Achieving SDG4 of Inclusive & Quality Education: Community, Data and Collaboration
The majority of the UN Sustainable Development Goals are inextricably linked to one another, none more so than goals four and five. My organization, Educate Girls, works at the intersection of these two goals—namely SDG4 Education and SDG5 Gender Equality. It is appropriate, that they fall in that order, as I believe fundamentally that education is the “route to” and “root of” gender equality.
In her eloquent contribution to this series Irina Bokova, director general of UNESCO, lays out clearly the background to SDG4. In this contribution, I will seek to provide evidence from the community level, where Educate Girls has been working for the last 10 years in some of the most patriarchal and discriminatory communities in the world.
Bokova calls on the world to focus on “those who have been left behind”, highlighting girls as “a huge driver of development.” It is exactly here that Educate Girls begins its work, and by “left behind”, Educate Girls means, not only those girls left out of education, excluded by economic, social or cultural barriers, but also those who may have managed to reach school, but are being left behind by a system that is consistently failing them. India is currently seeing a decline in learning outcomes, and at Educate Girls we are striving to change that and create ways in which the current system can offer an education worth having.
Related article: Developing a Holistic Approach Empowering Women and Girls
As we move into our 10th year of aligning with the Global Goals, we continue to put girls at the forefront of all our work, and at the same time place a renewed focus on the achievement of learning outcomes and a quality education through the government school system. As the SDGs expand to include secondary education, so too Educate Girls will pilot a new program to enroll and support girls in their transition to secondary school, launching in the 2017 school year.
EDUCATING GIRLS: THE STORY SO FAR
Established in 2007, Educate Girls staff leverage community volunteers and the government school system, to get out of school girls in rural India into school and learning. The organization is holistically tackling issues at the root cause of gender inequality in India’s education system, and to date has helped to ensure over 90 percent enrollment and higher attendance of girls. As well as improved school infrastructure, improved quality of education and increased learning outcomes for boys and girls, in some of the most marginalized communities in India.
After a 50-school pilot in 2007, we immediately scaled up to 500 schools and then incrementally increased our outreach to 12,500 schools across two states by 2016. Educate Girls has now enrolled over 120,000 girls into school and improved learning outcomes for over 600,000 boys and girls and has over 3, 800 000 beneficiaries of the program.
In order to meet the targets for the SDG4, I believe there are three key pillars for success:
- Finding solutions that are delivered for the community, by the community.
- Using data to ensure accountability to the children we are trying to reach and who make up these “targets” we are aspiring to achieve.
- Fostering new and better ways for government, civil society and the private sector to partner successfully and deliver sustained change.

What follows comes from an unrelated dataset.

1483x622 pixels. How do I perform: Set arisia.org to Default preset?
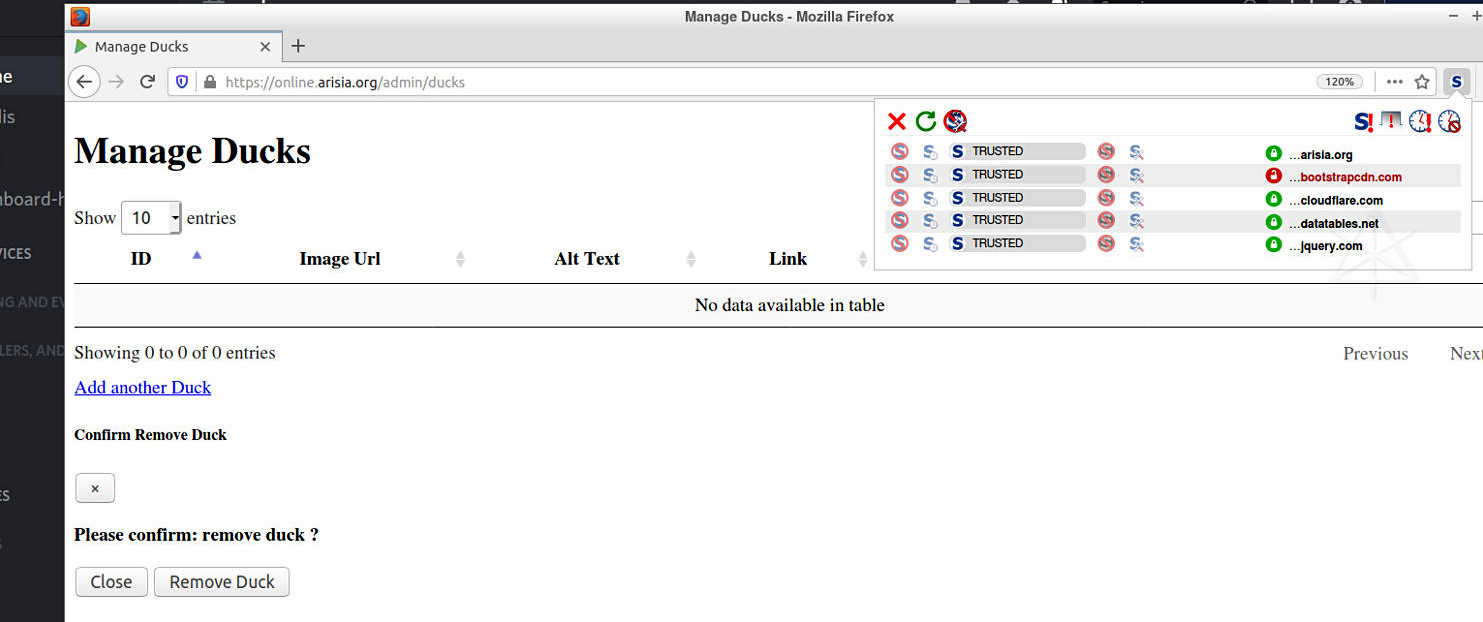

1. VILLAGE LEVEL CHAMPIONS FOR GIRLS’ EDUCATION
The Millennium Development Goals (MDG) attempt to reach universal primary education saw the largest scale enrollment campaign the world has ever seen, and yet with the influx of first generation learners into the classroom, came falling learning outcomes and as a result a massive global learning crisis. The International Commission for Funding Global Education Opportunities estimates that without dramatic change, by 2030, 69 percent of children in low income countries will not learn basic primary level skills.

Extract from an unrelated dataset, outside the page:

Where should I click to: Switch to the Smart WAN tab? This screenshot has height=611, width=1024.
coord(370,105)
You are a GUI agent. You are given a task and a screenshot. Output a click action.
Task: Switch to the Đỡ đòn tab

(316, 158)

Photo Credit: Educate Girls
When the MDGs were set, perhaps tackling barriers to education at the same time as quality in the classroom seemed too much to work on simultaneously, but it is clear now that this was a mistake. Educate Girls has come up with a highly effective approach that tackles enrollment of excluded girls, at the same time as improving learning outcomes for all children and centers, around the engagement of a community level volunteer in every village to work on both enrollment plans and as teaching assistants in the classroom. Educate Girls’ Team Balika (Girl Champion) volunteers are from the village they work in, and have unique insight into the culture and social norms of the village.

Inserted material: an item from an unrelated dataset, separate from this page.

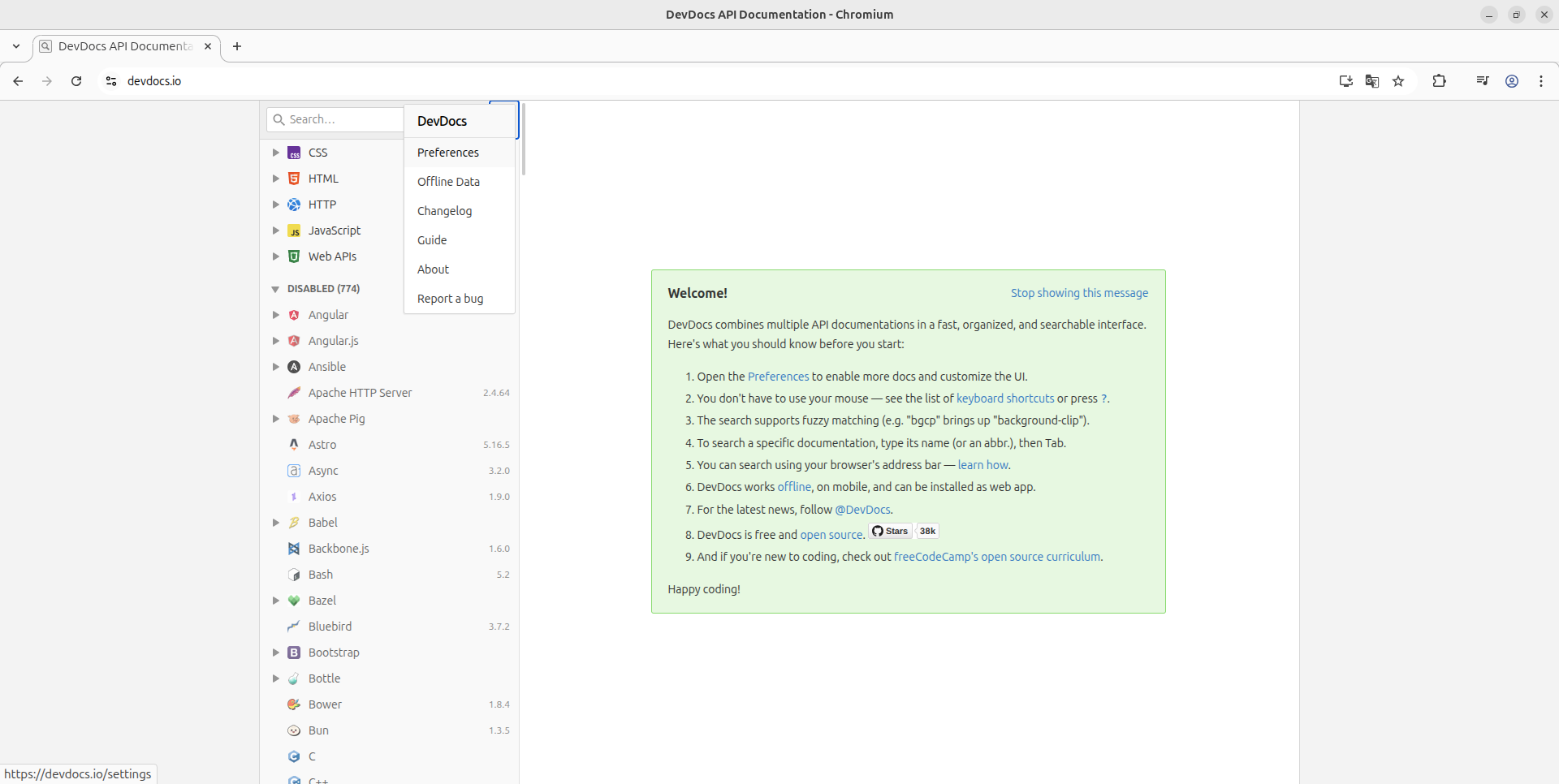The image size is (1559, 784).
Task: Open Chromium's three-dot menu
Action: point(1540,81)
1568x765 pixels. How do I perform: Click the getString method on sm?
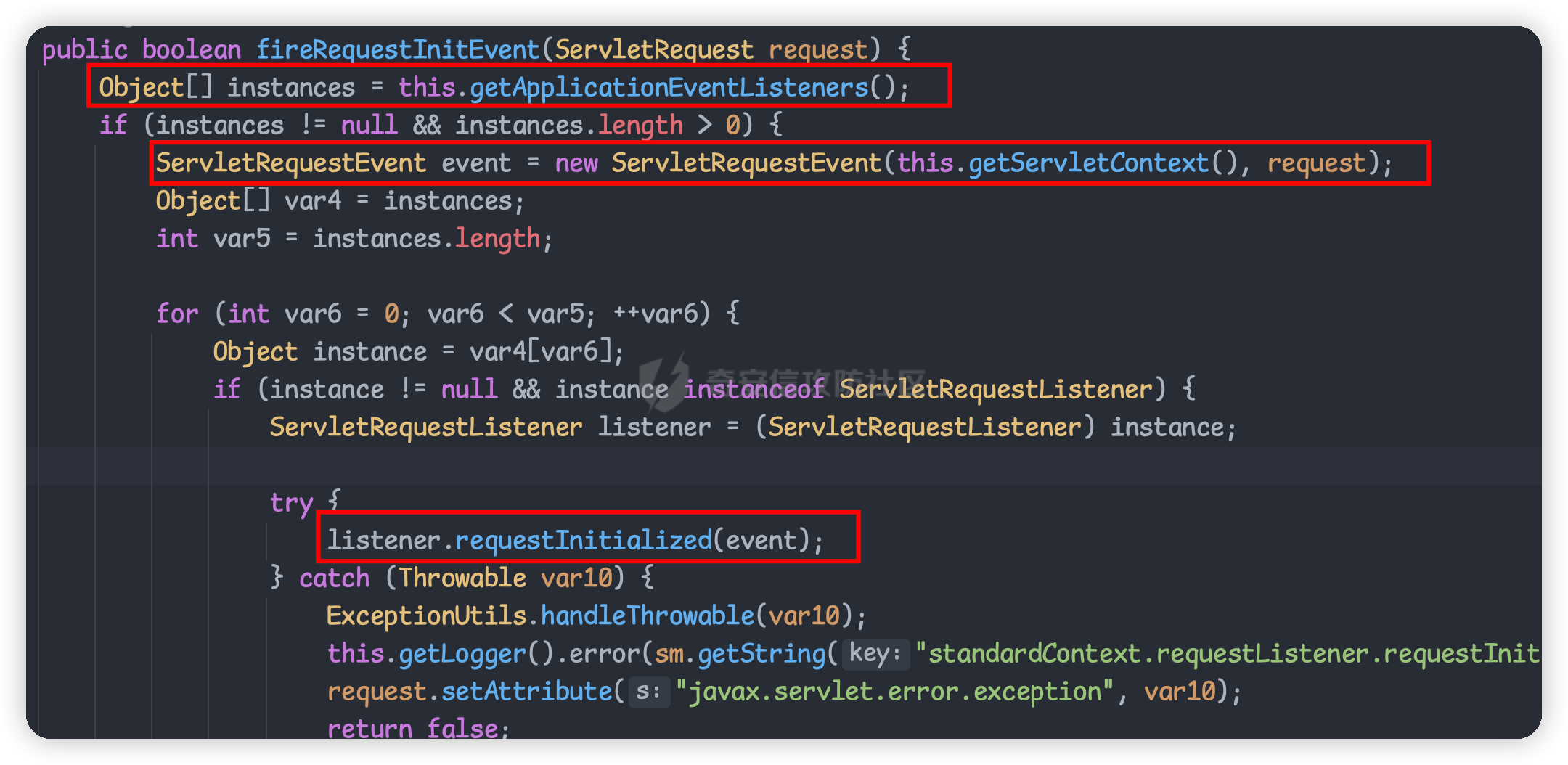pyautogui.click(x=761, y=653)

Our model is built upon the recruitment, training and motivation of such young people to give back to their own community and champion the rights of girls, whilst building skills and gaining valuable work experience that will enable them to improve their own livelihood opportunities in the future. Such an approach provides our program with local cultural knowledge, community access, appropriate mentorship and regular intervention. By embedding the behavior change shift in the community, we have the opportunity for sustainability as we exit out of villages.
But not only do the volunteers work to enroll the girls, and shift mindset at the household and village level, they work in school. With modest training in creative learning and teaching they take on the role of a teaching assistant alongside government teachers. In a recent randomized control trial, children in schools with one of our Team Balika teaching assistants, increased their learning gains by 30 percent.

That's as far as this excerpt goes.